US engineers have developed a simple, low-cost clip that uses a smartphone's camera and flash to monitor blood pressure at the user's fingertip.
The clip, developed by a team at the University of California San Diego, works with a custom smartphone app and currently costs about 80 cents to make. The researchers estimate that the cost could be as low as 10 cents apiece when manufactured at scale.
The technology, published in the journal Scientific Reports, can help make regular blood pressure monitoring easy, affordable, and accessible to people in resource-poor communities. It could benefit older adults and pregnant women, for example, in managing conditions such as hypertension.
"Because of their low cost, these clips could be handed out to anyone who needs them but cannot go to a clinic regularly," said Edward Wang, Professor of electrical and computer engineering at UC San Diego.
"A blood pressure monitoring clip could be given to you at your checkup, much like how you get a pack of floss and toothbrush at your dental visit," he added
To measure blood pressure, the user simply presses on the clip with a fingertip. A custom smartphone app guides the user on how hard and long to press during the measurement.

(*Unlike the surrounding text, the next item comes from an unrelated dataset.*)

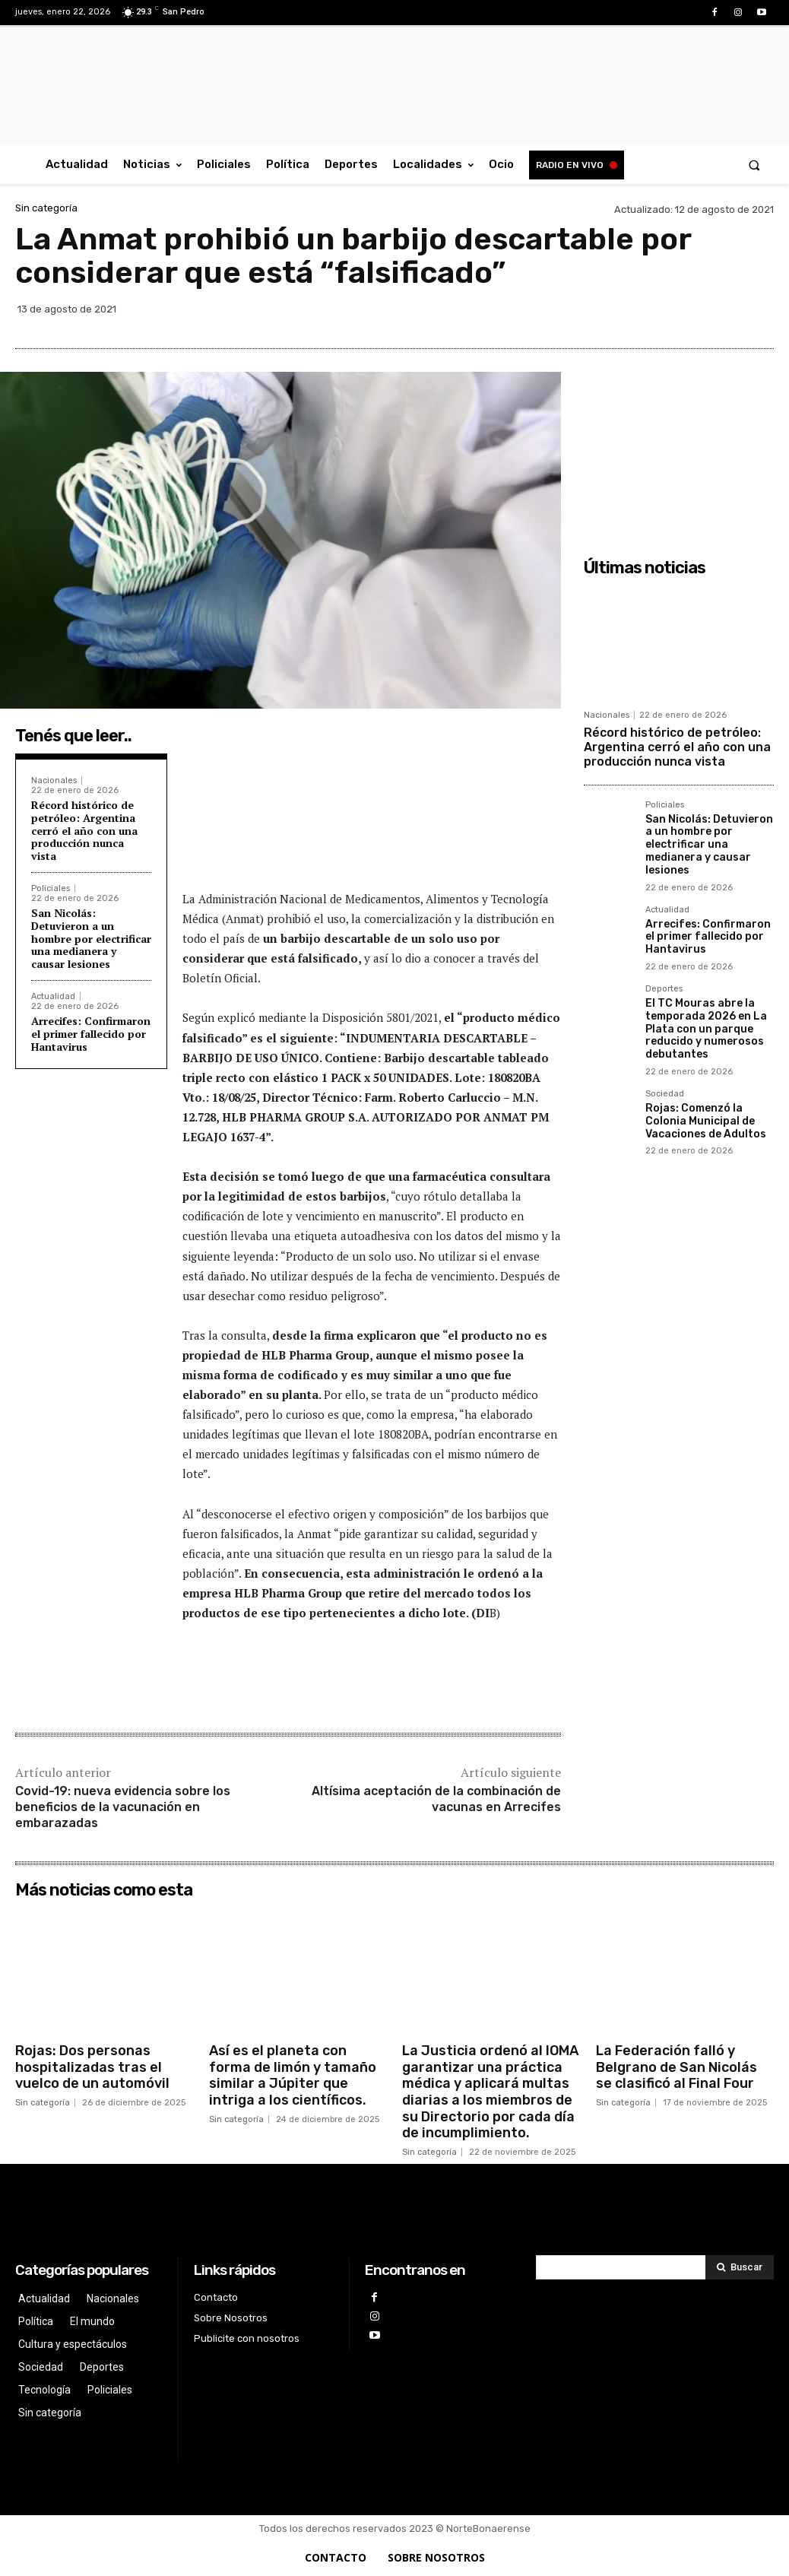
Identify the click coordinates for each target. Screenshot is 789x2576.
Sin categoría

The clip is a 3D-printed plastic attachment that fits over a smartphone's camera and flash. It features an optical design similar to that of a pinhole camera. When the user presses on the clip, the smartphone's flash lights up the fingertip. That light is then projected through a pinhole-sized channel to the camera as an image of a red circle.
A spring inside the clip allows the user to press with different levels of force. The harder the user presses, the bigger the red circle appears on the camera.

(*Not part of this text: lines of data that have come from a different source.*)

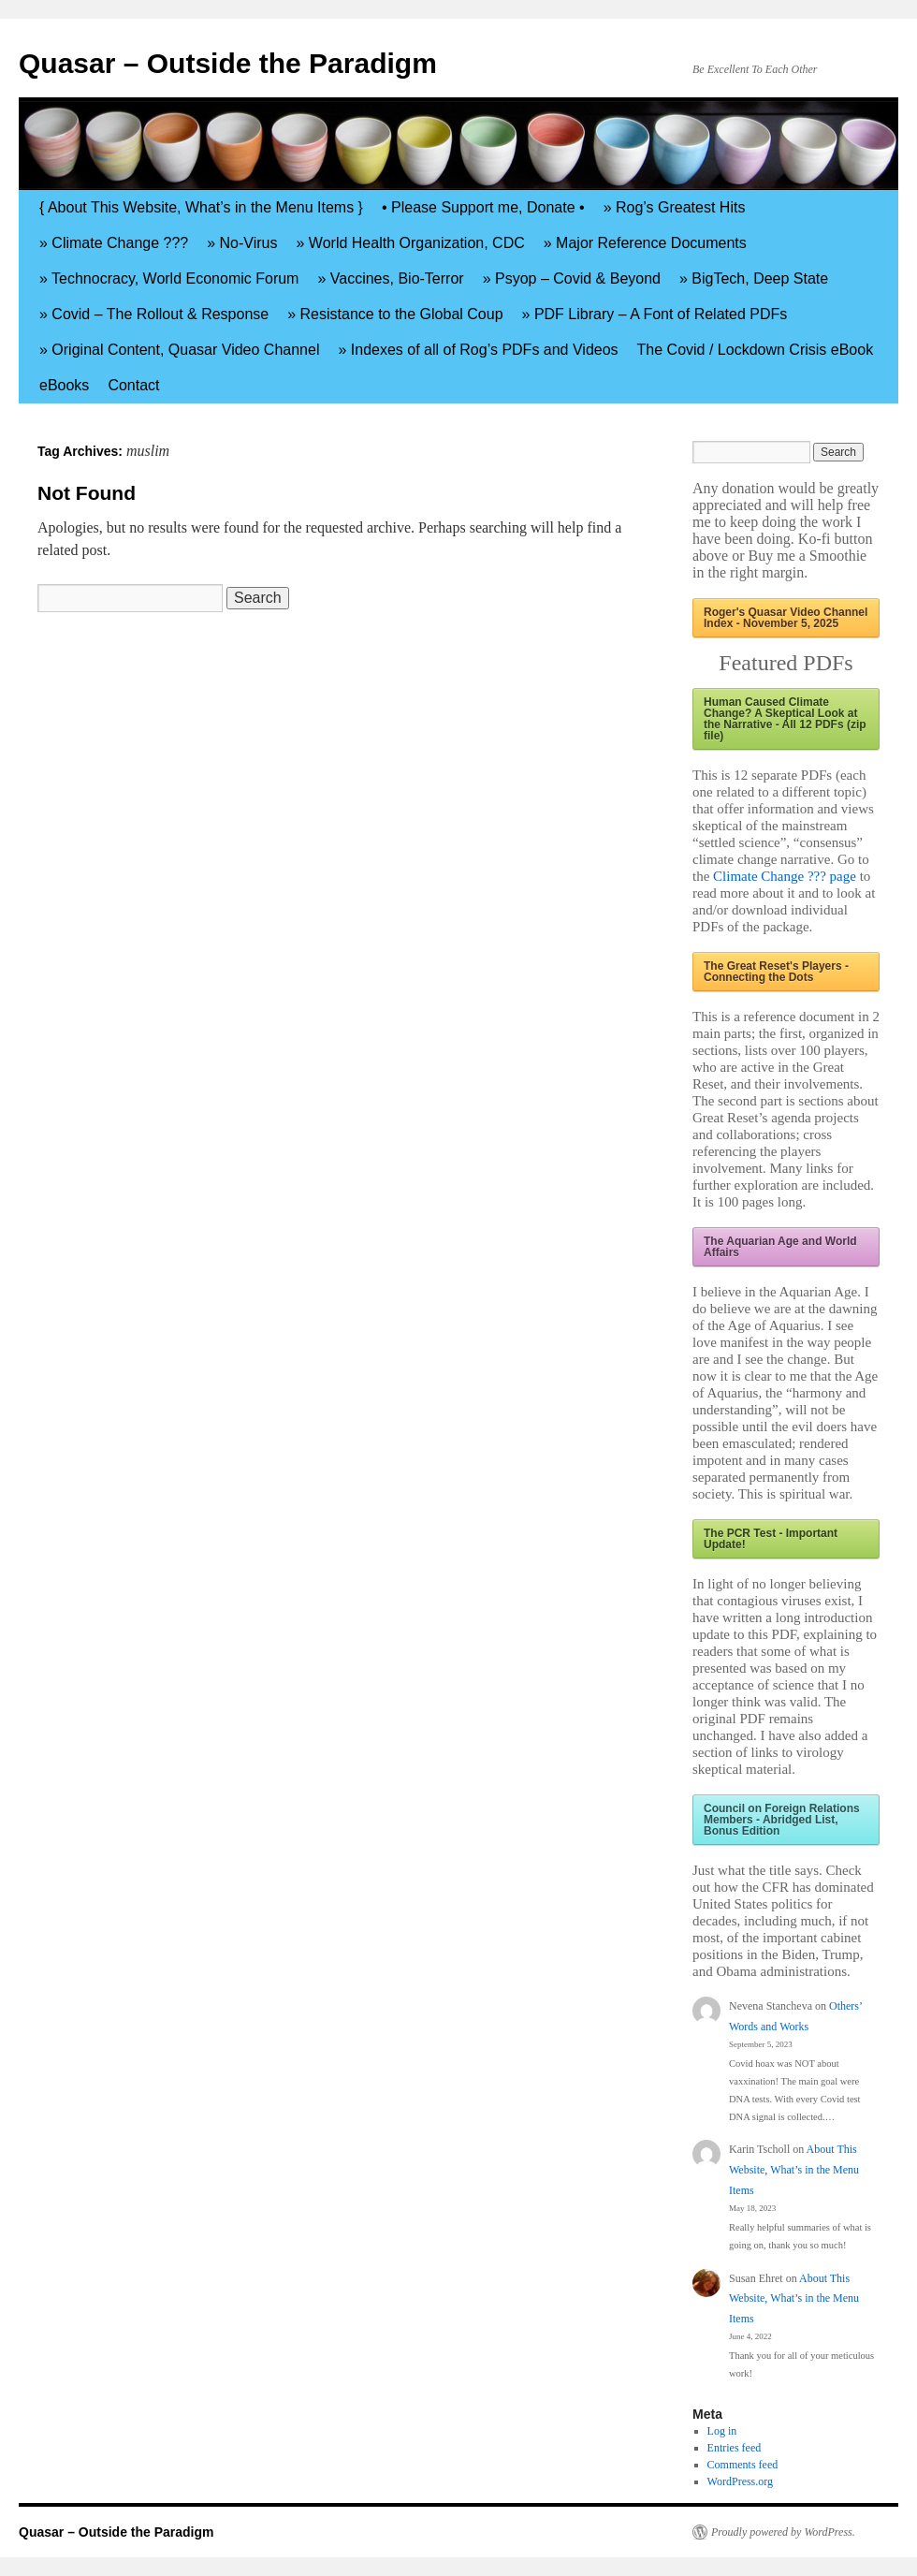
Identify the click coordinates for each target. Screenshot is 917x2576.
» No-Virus (242, 243)
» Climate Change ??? (113, 243)
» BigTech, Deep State (753, 278)
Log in (722, 2430)
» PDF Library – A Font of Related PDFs (655, 314)
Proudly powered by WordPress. (783, 2532)
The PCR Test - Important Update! (770, 1539)
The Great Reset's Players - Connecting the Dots (776, 971)
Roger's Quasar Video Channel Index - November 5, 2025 (785, 618)
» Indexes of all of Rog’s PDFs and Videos (478, 350)
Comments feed (743, 2464)
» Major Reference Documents (645, 243)
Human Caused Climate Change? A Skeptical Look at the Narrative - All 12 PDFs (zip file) (785, 718)
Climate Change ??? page (784, 876)
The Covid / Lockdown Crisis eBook (755, 350)
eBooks (64, 385)
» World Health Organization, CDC (411, 243)
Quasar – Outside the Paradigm (228, 63)
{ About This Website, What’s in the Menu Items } (201, 207)
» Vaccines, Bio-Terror (390, 278)
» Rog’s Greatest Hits (675, 207)
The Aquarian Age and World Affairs (780, 1247)
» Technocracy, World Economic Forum (168, 278)
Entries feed (734, 2447)
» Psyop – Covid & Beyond (572, 278)
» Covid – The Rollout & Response (154, 314)
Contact (133, 385)
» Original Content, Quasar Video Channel (179, 350)
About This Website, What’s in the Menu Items (794, 2169)
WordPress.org (740, 2481)
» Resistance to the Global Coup (394, 314)
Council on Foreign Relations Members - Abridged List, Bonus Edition (782, 1819)
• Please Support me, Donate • (483, 207)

The smartphone app extracts two main pieces of information from the red circle. By looking at the size of the circle, the app can measure the amount of pressure that the user's fingertip applies.
And by looking at the brightness of the circle, the app can measure the volume of blood going in and out of the fingertip. An algorithm converts this information into systolic and diastolic blood pressure readings.
The researchers tested the clip on 24 volunteers from the UC San Diego Medical Center. Results were comparable to those taken by a blood pressure cuff.